次に、1人当たり年平均人件費は、それぞれ、590.2千円、624.6千円、422.2千円で、売上高を人件費合計で割った、『給与の何倍稼ぐか』の指標は、2.0倍、8.4倍、3.7倍となります。(中略)ただし、メガネトップは、従業員のうち、約半数の1,670人が臨時従業員(1日8時間換算した年間雇用平均人員)なので、平均人件費を算出するときには、多少人数を割り引いて計算する必要があります。試しに臨時従業員数を3割減として計算すると、495.1千円となりました。(中略)メガネトップの1人当たり損益計算書を見ると、1人ひとりが年間1,560万円以上、売らないと、利益が5%残らないことを示しています。

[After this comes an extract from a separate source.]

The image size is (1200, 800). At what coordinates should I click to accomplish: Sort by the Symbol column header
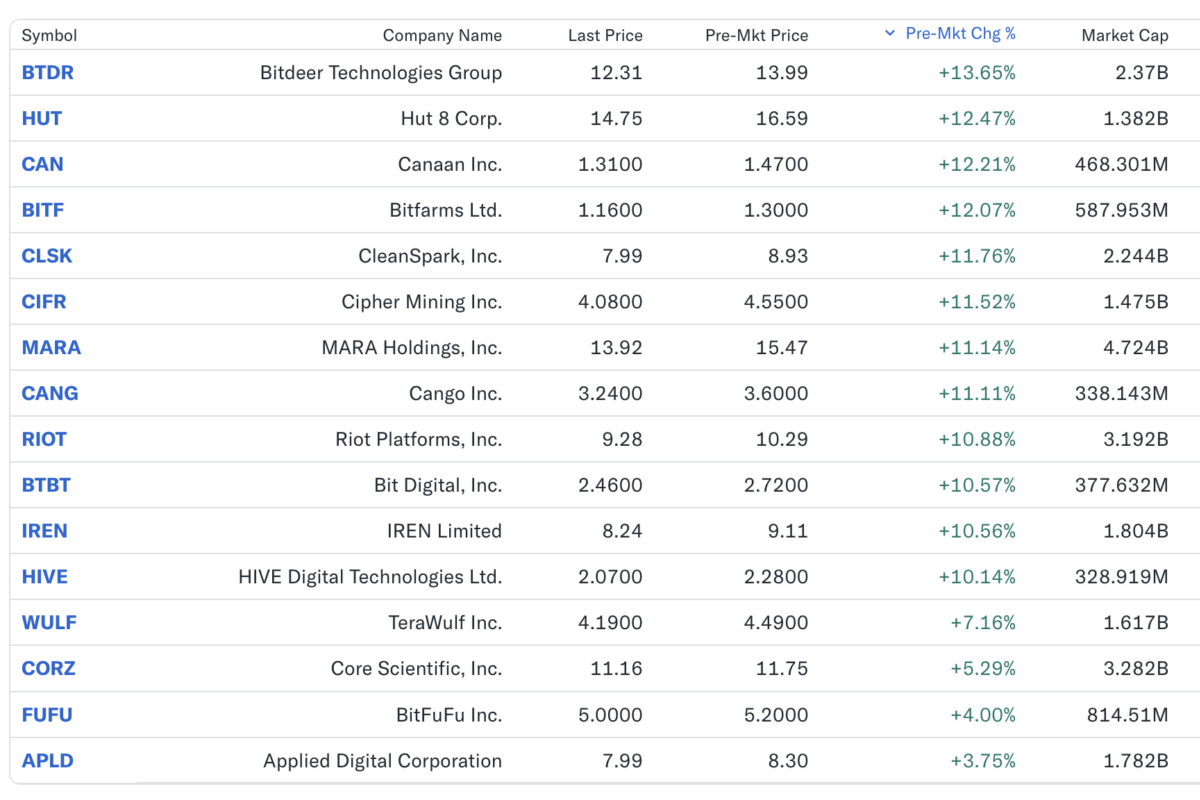[49, 35]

これを12で割って1か月に直すと130万円、さらに22で割って1日当たりにすると約6万円になります。従業員数には製造工場、管理部門、物流など、営業店舗以外の人数も含まれているので、営業店舗の担当者なら、1日最低7~8万円程度売らないといけないでしょう。顧客の平均単価3~4万円なら平日に1人、土日に3~4人ずつ売れればクリアします。実際のところはまったく分かりませんが、メガネの平均単価がもっと低ければ、クリアするのは結構大変な数字です」
安本さんの分析によって、業種ごとの特徴がよく分かります。そして、1人当たり売上高に占める人件費も明確になりました。そこで、どれくらいの売上高(または、販売客数)を獲得すればよいのかも、自ずと明確になります。前回は、1人当たり損益計算書で、会社の収益状況を身近に感じられるようになるとお伝えしましたが、さらに、費用の構成まで把握すると、従業員の方が、自分の年収を稼ぐために必要な売上高を、根拠を持って理解することができます。そうであれば、単に売上目標を与えられた場合よりも、より能動的に活動できるようになるでしょう。